The troops officer was apologetic. "If I'd only known," he kept saying, "that you were coming on board. I've got three thousand souls in this ship. All the private cabins were filled days ago by rich old ladies from their villas in the south of France."
"It's lucky we didn't go that way. Our officers wanted us to try Marseilles. I don't suppose we'd have found a ship."
"We're the last British transport to leave France," he said---"and about time too. I tell you what---you take my cabin at night. I don't go to bed at night. I'll take it over during the day. But it makes me sick to have to put your girls in hammocks down on D deck when the first class is full of lap dogs and ladies' maids. If we did meet a submarine---" He gave me detailed instructions as to what we were to do. There were lifeboats for a quarter of the passengers. He'd be damned if he was going to let service women be caught below decks.
I wandered down the promenade deck past the old ladies in their deck chairs, to see if Lady Hadfield was among them. She wasn't. She had stayed quietly in her villa on Cap Ferat---and they weren't all of them so very old, these women lying comfortably against cushions, and some were acquaintances who were eager to talk---so eager that I went back to my friend the troops officer next day and said, "I wonder if you could suggest to the first-class passengers that it would be a great kindness to let my girls have the use of their cabins for an hour or so in the mornings or afternoons---just to lie down in." And he did ask them, but none responded---not even those whom I had met at dinner parties in London before the war.
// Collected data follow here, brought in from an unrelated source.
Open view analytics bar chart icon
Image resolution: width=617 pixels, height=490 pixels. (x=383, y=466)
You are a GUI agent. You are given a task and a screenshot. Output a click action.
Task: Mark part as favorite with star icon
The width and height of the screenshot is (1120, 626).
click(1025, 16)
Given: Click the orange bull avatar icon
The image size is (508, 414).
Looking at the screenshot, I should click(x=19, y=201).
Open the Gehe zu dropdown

So I slept in the troops officer's cabin and the girls slept in hammocks---they were moved from D deck to what had been the Families' Dining Room---third-class---and we fetched our meals in iron buckets from the galley and sat on the floor of the deck during the rest of the time. And we didn't mind how shabby we looked. Indeed we rather fancied ourselves, I think, and were rather sorry for "the old girls" as Maria called them who had been in the south of France and had missed all the fun.
"For it was fun, Madame la Générale, now wasn't it? Do you remember when Josie lost your washing and had to get out the town crier?"
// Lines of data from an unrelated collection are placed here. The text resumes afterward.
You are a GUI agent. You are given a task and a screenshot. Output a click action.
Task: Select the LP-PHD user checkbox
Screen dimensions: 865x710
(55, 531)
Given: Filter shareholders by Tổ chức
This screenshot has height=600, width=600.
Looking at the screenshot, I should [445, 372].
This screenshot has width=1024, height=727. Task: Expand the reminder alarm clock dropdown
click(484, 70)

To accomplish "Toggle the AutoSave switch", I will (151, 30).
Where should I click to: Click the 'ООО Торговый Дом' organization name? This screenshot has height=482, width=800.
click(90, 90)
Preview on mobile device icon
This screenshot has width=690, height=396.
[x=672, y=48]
"And the pink village," Boddles cried. "Too lovely."
"And the hot cross buns from Klein's with swastikas on them."
"They weren't swastikas."
"They were, I swear they were."
"You will take us back to St. Jean, won't you, boss-when the war is over? "
"It's not over yet."
No. It was only beginning when we landed in Plymouth on June 26, 1940, and the girls followed me in single file down the gangway. But we didn't worry about that. We only knew that we had got home.
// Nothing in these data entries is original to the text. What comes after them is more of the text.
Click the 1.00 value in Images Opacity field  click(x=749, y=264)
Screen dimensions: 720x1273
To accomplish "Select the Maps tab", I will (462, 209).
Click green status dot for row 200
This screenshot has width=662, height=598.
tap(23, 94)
We had started out in February with a complete hospital---all beautifully loaded on to handsome trucks; and we had lost it. The X-ray trailer and the sterilizing truck and the rolling kitchen, Dorothy's blue blankets and the pillows Gosset had kept throwing away; we'd lost the lot. And the cars the girls had given had been left on the quais at the end of the jetty in Arcachon, together with the Renault Lady Hadfield had brought to me in Paris. Such a pity. Such a waste. But she would understand.
A military police sergeant was standing at the foot of the gangway, as I stepped ashore.
"Mrs. Spears? But you are the lost unit we've been worrying about."
"Are we? Well, you needn't worry any more. I've lost none of the girls."